* **Aim of the task**: The entries underneath need to be duplicated exactly, with none omitted.

------ Source material ------

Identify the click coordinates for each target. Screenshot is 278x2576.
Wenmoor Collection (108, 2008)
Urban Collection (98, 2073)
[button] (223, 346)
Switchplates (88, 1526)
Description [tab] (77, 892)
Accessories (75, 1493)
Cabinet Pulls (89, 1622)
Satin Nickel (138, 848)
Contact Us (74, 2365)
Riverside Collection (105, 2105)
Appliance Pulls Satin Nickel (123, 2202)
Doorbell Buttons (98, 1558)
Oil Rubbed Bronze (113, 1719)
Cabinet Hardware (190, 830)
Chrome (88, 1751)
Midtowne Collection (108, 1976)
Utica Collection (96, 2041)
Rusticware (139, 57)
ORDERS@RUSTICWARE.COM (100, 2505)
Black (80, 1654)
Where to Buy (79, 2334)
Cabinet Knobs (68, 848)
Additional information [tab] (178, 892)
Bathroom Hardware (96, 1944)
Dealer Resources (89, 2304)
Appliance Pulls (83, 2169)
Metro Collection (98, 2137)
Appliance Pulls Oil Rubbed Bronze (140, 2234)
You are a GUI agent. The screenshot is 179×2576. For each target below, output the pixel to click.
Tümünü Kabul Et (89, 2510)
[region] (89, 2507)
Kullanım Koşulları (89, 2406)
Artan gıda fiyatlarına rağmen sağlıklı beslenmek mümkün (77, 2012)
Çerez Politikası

------

* **Response box**:
Identify the click coordinates for each target. Screenshot is 278x2576.
Wenmoor Collection (108, 2008)
Urban Collection (98, 2073)
[button] (223, 346)
Switchplates (88, 1526)
Description [tab] (77, 892)
Accessories (75, 1493)
Cabinet Pulls (89, 1622)
Satin Nickel (138, 848)
Contact Us (74, 2365)
Riverside Collection (105, 2105)
Appliance Pulls Satin Nickel (123, 2202)
Doorbell Buttons (98, 1558)
Oil Rubbed Bronze (113, 1719)
Cabinet Hardware (190, 830)
Chrome (88, 1751)
Midtowne Collection (108, 1976)
Utica Collection (96, 2041)
Rusticware (139, 57)
ORDERS@RUSTICWARE.COM (100, 2505)
Black (80, 1654)
Where to Buy (79, 2334)
Cabinet Knobs (68, 848)
Additional information [tab] (178, 892)
Bathroom Hardware (96, 1944)
Dealer Resources (89, 2304)
Appliance Pulls (83, 2169)
Metro Collection (98, 2137)
Appliance Pulls Oil Rubbed Bronze (140, 2234)
You are a GUI agent. The screenshot is 179×2576. For each target below, output the pixel to click.
Tümünü Kabul Et (89, 2510)
[region] (89, 2507)
Kullanım Koşulları (89, 2406)
Artan gıda fiyatlarına rağmen sağlıklı beslenmek mümkün (77, 2012)
Çerez Politikası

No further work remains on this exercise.